As the weekend went by, I began to wonder what I would do if the car were in fact, not recovered. My conclusion: no biggie. I'd been driving that car for two and a half years. My wife and I are thinking about buying a bed-and-breakfast in Washington state, and I had mentioned that a small pickup might be a good thing to have. Should the car not be found, I could use the insurance to make a down payment on such a pickup.

On Sunday morning, shortly before eight O'clock, I got a phone call from the police department. They had found my car. It was about three miles from the curbside where it had been taken, abandoned in the parking lot of the South County Public Library on Orange Avenue in Chula Vista.

I was given 15 minutes to get over there and pick it up, or they'd have it towed to a garage. I threw a jacket over my sleeping sweat togs, pulled on the old Adidas, told my wife to do the same, and we got into her Chrysler and fire-chased across town (getting lost on the way, and I've lived in this city much of my life) to the library. The irony of my car's having been stolen in front of a church and abandoned at the library wasn't lost on me. This thief, whoever he was, had a liking for sedate places. Who knows?
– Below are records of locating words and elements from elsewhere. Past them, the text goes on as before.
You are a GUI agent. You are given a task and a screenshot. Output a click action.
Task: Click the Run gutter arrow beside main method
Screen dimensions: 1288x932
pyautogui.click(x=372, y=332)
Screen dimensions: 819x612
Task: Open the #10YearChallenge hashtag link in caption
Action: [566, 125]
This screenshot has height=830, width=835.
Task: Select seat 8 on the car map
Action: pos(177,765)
Maybe he went in and checked out the latest Stephen King before leaving my car there.

The cop was waiting for us. He had opened both doors of the car. I glanced into the car as we pulled up: the radio and tape deck were untouched. And Stephen King notwithstanding, the thief was obviously not a fan of Night And The City: he hadn't even bothered stealing the videotape. Well, if he was under 25, which is likely, chances are he wouldn't bother with VHS--it's Sooo last year. (Year BEFORE last, actually.)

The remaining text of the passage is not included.